## Exercise goal
The listing below holds a line with "This screenshot has width=720, height=478." and a line with "Task: Select the Oldtimer radio option". Reproduce those two lines exactly, plus everything between them.
>>>
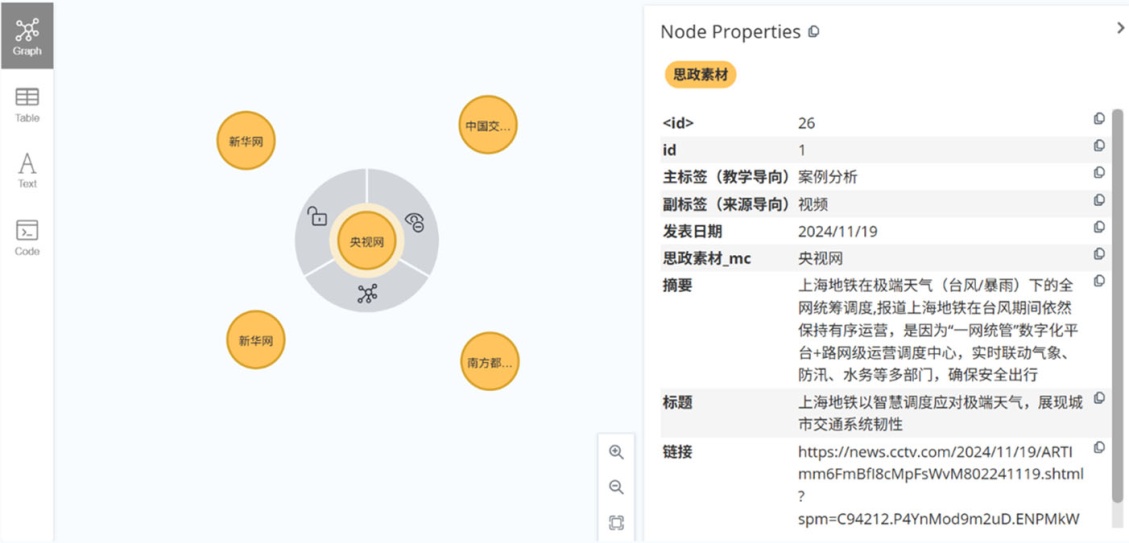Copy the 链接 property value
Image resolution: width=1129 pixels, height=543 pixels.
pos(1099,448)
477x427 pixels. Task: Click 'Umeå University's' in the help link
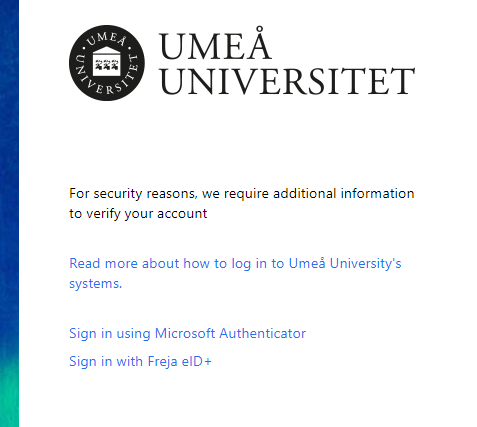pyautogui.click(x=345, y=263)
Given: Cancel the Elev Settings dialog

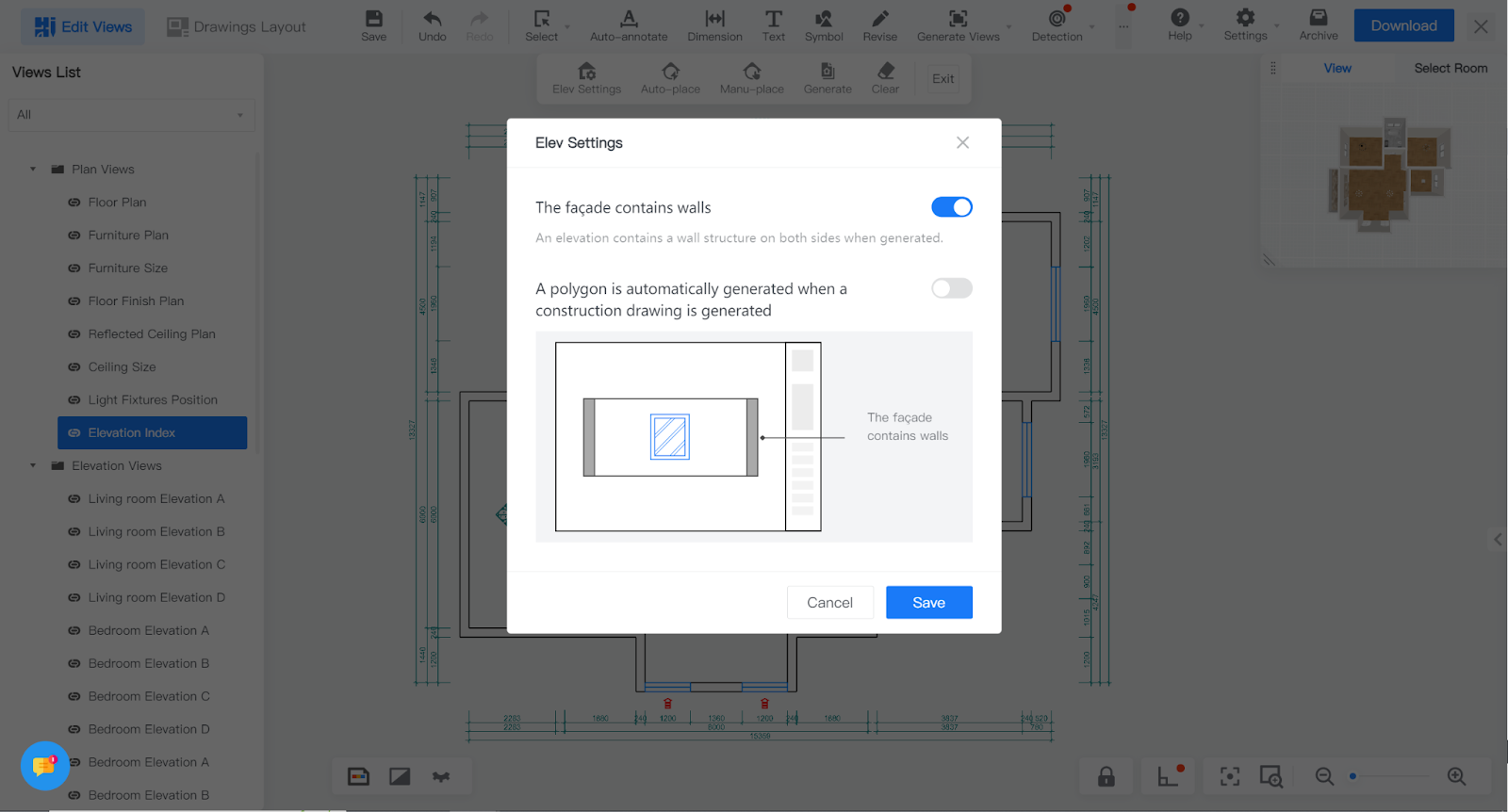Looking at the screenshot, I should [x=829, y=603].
<<<
>>>
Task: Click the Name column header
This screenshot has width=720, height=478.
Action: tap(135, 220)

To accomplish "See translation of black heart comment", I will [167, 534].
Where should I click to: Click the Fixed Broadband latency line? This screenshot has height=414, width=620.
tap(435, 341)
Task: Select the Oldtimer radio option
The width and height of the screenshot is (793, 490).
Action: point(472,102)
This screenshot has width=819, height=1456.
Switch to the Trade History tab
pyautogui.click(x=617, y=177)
<<<
## Solution to the exercise
This screenshot has width=720, height=478.
Action: tap(135, 220)

To accomplish "See translation of black heart comment", I will [167, 534].
Where should I click to: Click the Fixed Broadband latency line? This screenshot has height=414, width=620.
tap(435, 341)
Task: Select the Oldtimer radio option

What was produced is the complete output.